Le Tartuffe, V, 7, v. 1906-1942

Dans le chapitre "De la justice" du traité De l'instruction de Monseigneur le Dauphin (1640), La Mothe le Vayer avait développé une conception semblable du rôle de la justice royale :

La justice est le second appui d'une monarchie, et qui a tant de choses communes avec la religion que beaucoup de personnes ne considèrent celle-ci que comme un acte de justice, par lequel les hommes rendent à Dieu ce qui lui est dû.
[...]
Les princes ne participent en rien tant de cette divinité qu'ils nous représentent ici bas qu'en l'exercice de la justice par la distribution des peines et des récompenses.

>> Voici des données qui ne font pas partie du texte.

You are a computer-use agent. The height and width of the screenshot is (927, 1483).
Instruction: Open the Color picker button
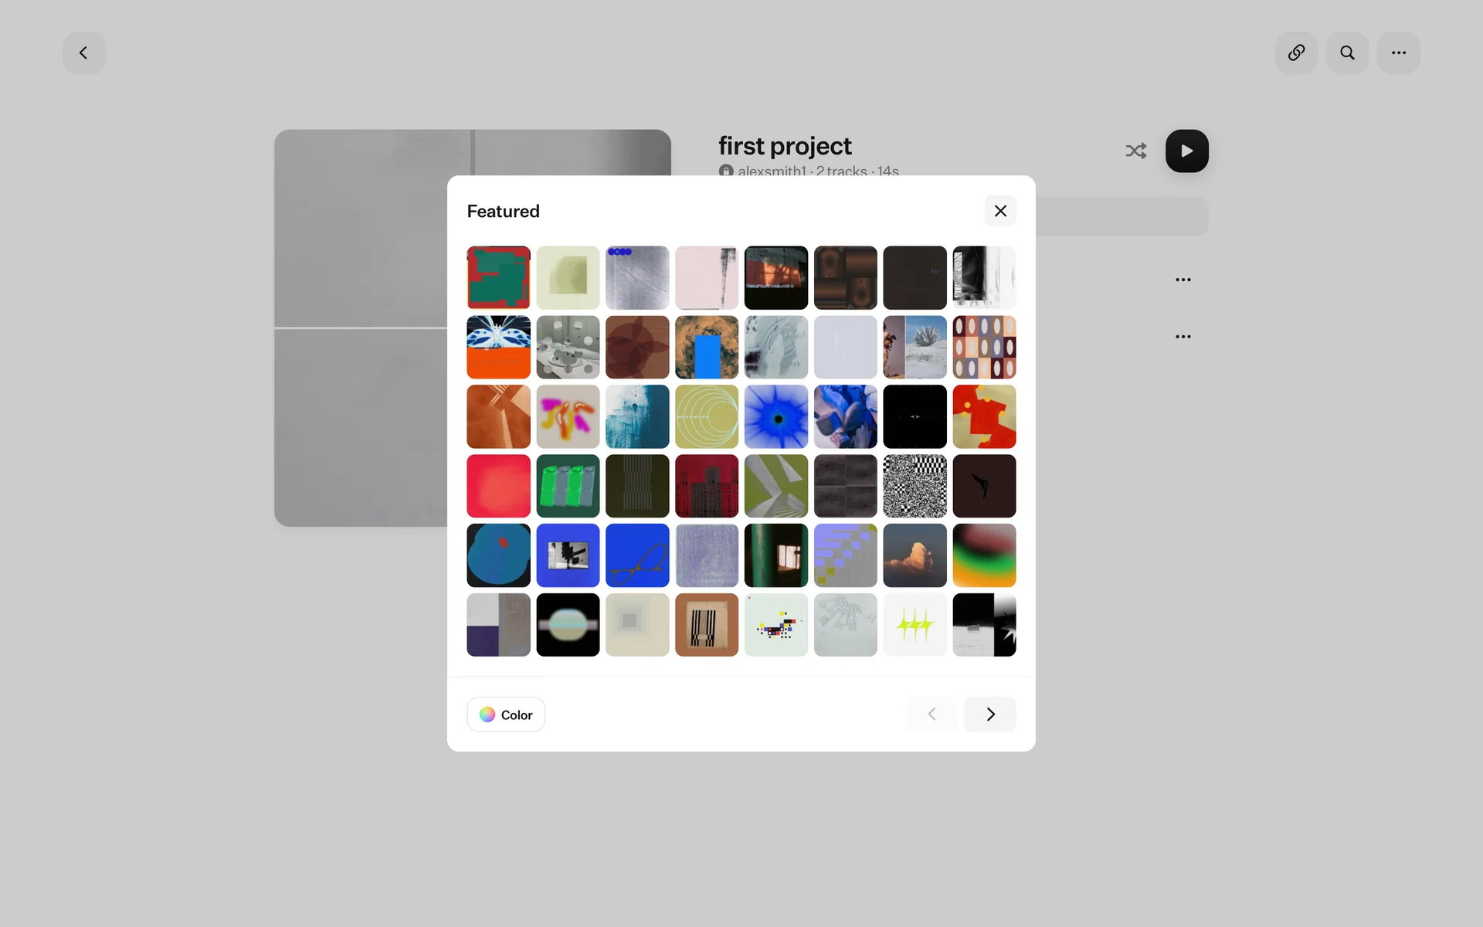[x=506, y=715]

C'est pour cela que leurs palais ne sont jamais plus augustes que quand ils servent d'asyle aux opprimés ; et c'est pourquoi en usant comme ils sont obligés, leurs pieds doivent être comme un autel de refuge à ceux qui s'y viennent jeter.
[...]
Or, bien que notre commune façon de nous expliquer semble mettre le principal emploi de la justice en la distribution des peines, parce que, quand nous disons "faire justice", nous entendons quasi toujours parler de la punition des crimes, si est-ce que celle des rois dont nous traitons ne se doit pas moins occuper à récompenser la vertu qu'à châtier le vice.
(éd. des Oeuvres de 1756, I, 1, p. 31-35)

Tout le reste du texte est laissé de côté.